Tuesday, April 27, 2010

Unprepared Piano

The first time I heard the sound of the piano 1 minute and 30 seconds into this Richter recording of the Saint-Saens Egyptian Concerto, I was sure that there was some kind of "preparation" done to the piano. I later learned that the magic is in the natural overtones that get excited (or dulled) when you use this particular combination of strings and hammers.

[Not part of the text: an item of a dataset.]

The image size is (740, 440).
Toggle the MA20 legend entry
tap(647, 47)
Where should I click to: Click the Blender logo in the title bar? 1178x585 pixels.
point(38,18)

Click on the picture below for a better view, and try it yourself!

5 comments:

Anonymous said...

Harmonics, just as Ravel used in part of Bolero and other works. Organists have known of this forever, and Saint-Saens knew the organ well.

Elaine Fine said...

Ravel used organum (fourths) in Bolero, but he used sustaining wind instruments. The difference tones that come from the organ do not change the fundamental timbre of the regular pitches that are being played. There is something really special here, because the resulting difference tones change the actual sound of the instrument.

Anonymous said...

The melody begins on the third of F major, but the right hand notes are essentially 2&2/3 (nazard) and 1&3/5 (tierce) foot stops over the 8 foot of the left hand beginning on A. Parallel major chords then, functioning in this way because Saint-Saens was also an organist who would have known and often used this as a normal "cornet" registration.

Elaine Fine said...

Isn't it amazing the way a normal registration on the organ, which is a sustaining instrument, can produce such an odd "thumb piano"-like quality on the piano when combined with sustaining upper strings and pizzicato in the bass?

Anonymous said...

Though not fully explored because the 20th century penchant for odd experimentation sort of abandoned harmonics, I suspect there are a lot more interesting effects which might be uncovered when this alley (likely not blind) is further examined, as it surely will be.